The large produce company is one of Canada’s major employers of temporary foreign workers and 199 of them fell ill with COVID-19 and one died in May of 2020.
The Ontario Ministry of Labour laid 20 charges for COVID-19 infractions.
Scotlynn pleaded guilty to one of the charges, resulting in the fine of $125,000 and a 25 per cent victim surcharge of $31,250.
The money will go to the municipality, and the Migrant Workers Alliance said there will be nothing for the family of Juan Lopez Chaparro, 55, who died.
“While Scotlynn gets a slap on the wrist, these kinds of exploitative working conditions remain common across the country because migrants can only come to Canada with precarious and vulnerable immigration status,” said Syed Hussan, executive director of the Migrant Workers Alliance of Canada.
He said that Canada failed to protect migrant workers who fed the nation during the pandemic.

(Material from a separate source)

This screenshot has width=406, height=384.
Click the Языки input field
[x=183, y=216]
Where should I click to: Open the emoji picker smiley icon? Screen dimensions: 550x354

The alliance wants workers to be granted permanent residence status so they have rights and opportunities equal to others.
“There is no justice done here,” Hussan said of the lack of compensation for Chapporro’s family and other workers.
“Scotlynn is a multi-million-dollar, multi-national corporation, and these fines are just the cost of doing business to them,” he said.
Gabriel Flores, one of the initial workers who became ill, told the Globe and Mail and Toronto Star newspapers that workers were exploited, lived in substandard housing and were denied testing despite being sick.
He was fired days after speaking to reporters.